## [Required work]
Wherever the word "Black" occurs in the lines below, copy the whole line.

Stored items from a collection
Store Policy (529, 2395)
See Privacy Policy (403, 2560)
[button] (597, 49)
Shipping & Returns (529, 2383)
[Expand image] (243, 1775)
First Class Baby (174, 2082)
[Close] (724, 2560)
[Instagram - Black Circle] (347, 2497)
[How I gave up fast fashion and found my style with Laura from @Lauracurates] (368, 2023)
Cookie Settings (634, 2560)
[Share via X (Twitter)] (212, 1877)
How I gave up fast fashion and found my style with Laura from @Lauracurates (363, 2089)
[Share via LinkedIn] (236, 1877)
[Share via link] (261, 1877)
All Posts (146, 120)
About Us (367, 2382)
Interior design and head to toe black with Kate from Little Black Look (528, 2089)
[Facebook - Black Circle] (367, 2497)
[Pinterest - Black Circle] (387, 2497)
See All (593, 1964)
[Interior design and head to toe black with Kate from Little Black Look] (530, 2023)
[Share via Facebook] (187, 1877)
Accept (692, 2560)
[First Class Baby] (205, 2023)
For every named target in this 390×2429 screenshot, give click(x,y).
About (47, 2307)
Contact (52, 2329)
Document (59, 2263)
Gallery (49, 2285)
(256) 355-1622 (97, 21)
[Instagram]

## [Finished task]
[Instagram - Black Circle] (347, 2497)
Interior design and head to toe black with Kate from Little Black Look (528, 2089)
[Facebook - Black Circle] (367, 2497)
[Pinterest - Black Circle] (387, 2497)
[Interior design and head to toe black with Kate from Little Black Look] (530, 2023)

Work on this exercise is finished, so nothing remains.